6 Replies Latest reply on Mar 13, 2015 3:29 PM by brmeyer

    Design discussion: Free Text Search

    brmeyer

      [ARTIF-260] Free Text Search for artifacts Enhancement - JBoss Issue Tracker

       

      Currently, the query syntax supports searching metadata values only.  The XPath2 syntax allows wildcard searches using this type of function:

       

      xp2:matches(@FooProp, '.*foo.*') <-- find all artifacts with "foo" in the FooProp custom property

       

      We'd like to expand that in multiple ways:

      1. continue to support querying by single property names
      2. support querying all metadata values
      3. support querying artifact content
      4. support querying both artifact content and metadata

       

      This will involve expanding the 'matches' function arguments.  Here's a proposal, in order of appearance above:

      1. xp2:matches(@FooProp, '.*foo.*')
      2. xp2:matches(@*, '.*foo.*')
      3. xp2:matches(., '.*foo.*')
      4. xp2:matches(*, '.*foo.*')

       

      So, '@*' would search all metadata values.  '.' would follow XPath conventions and search the text-based children of the current node (ie, the artifact's content).

       

      '*' could be used to search both content and metadata, but that's up for discussion.  We'd considered something like xp2:matches(@* | ., 'foo.*'), but that felt a bit wonky (not to mention it'd be a pain to parse).

       

      Any thoughts?  As a user, what would feel more natural?

        • 1. Re: Design discussion: Free Text Search
          eric.wittmann

          When searching against content you'll do a full text search of some kind?  Lucene or something?

           

          Wondering how the wildcards translate to a full text search ending.

          • 2. Re: Design discussion: Free Text Search
            brmeyer

            When searching against content you'll do a full text search of some kind?  Lucene or something?

            We'd currently rely on ModeShape 4.0's full-text support (they provide a 'CONTAINS' function).  From what I understand, that relies on internal indexing (MS 4 indexing is a lot different than 3) and Tika text extractors.  However, they're currently working on additional index providers, Lucene being the first.  An alternative could be using MS 'CONTAINS' for the metadata, but an external index provider the the content (which would be possible, since we use filesystem file storage).  But, I'll cross that bridge when MS performance becomes an issue.

            Wondering how the wildcards translate to a full text search ending.

            https://docs.jboss.org/author/display/MODE/Full+text+search

            JCR-SQL2 - ModeShape 3 - Project Documentation Editor

             

            The full-text search 'CONTAINS' method supports wildcards, etc.

            • 3. Re: Design discussion: Free Text Search
              eric.wittmann

              Ah perfect - the state of the art for full text indexing has apparently progressed since the last time I really dove into it (*cough* 2001 *cough*).

              • 4. Re: Design discussion: Free Text Search
                brmeyer

                Actually, I might suggest simplifying this.  ModeShape only supports full-text searching in general -- it's an all or nothing approach.  IE, there's not a way to search metadata-only or content-only.  Further, I may be overthinking it.  Most users would probably need the original queries + full text search on the whole shebang.  So, reduce the requirements to:

                 

                1. xp2:matches(@FooProp, '.*foo.*')
                2. xp2:matches(*, '.*foo.*')

                 

                Thoughts?

                • 5. Re: Design discussion: Free Text Search
                  eric.wittmann

                  This makes sense to me.
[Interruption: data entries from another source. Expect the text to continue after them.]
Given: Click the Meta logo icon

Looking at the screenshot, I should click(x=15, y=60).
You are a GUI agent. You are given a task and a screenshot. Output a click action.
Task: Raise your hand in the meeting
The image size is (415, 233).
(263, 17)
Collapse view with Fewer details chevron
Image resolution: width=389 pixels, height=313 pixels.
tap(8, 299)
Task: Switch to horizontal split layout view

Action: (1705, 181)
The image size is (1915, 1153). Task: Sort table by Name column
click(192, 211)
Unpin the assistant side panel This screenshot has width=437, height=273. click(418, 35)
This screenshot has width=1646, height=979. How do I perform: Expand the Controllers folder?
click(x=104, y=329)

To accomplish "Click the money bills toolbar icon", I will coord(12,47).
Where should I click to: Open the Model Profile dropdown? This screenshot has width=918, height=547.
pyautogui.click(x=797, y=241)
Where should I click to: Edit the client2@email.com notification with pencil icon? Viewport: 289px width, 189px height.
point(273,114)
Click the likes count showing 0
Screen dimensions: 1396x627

Keep it simple, stupid.

                   

                  However if you're going with just these two options, then my suggestion would be to use . instead of * for #2:

                   

                  2. xp2:matches(., 'foo.*')

                   

                  That's more consistent with xpath semantics I think.

                  • 6. Re: Design discussion: Free Text Search
                    brmeyer

                    That's more consistent with xpath semantics I think.

                    Fair point, will do.  Thanks!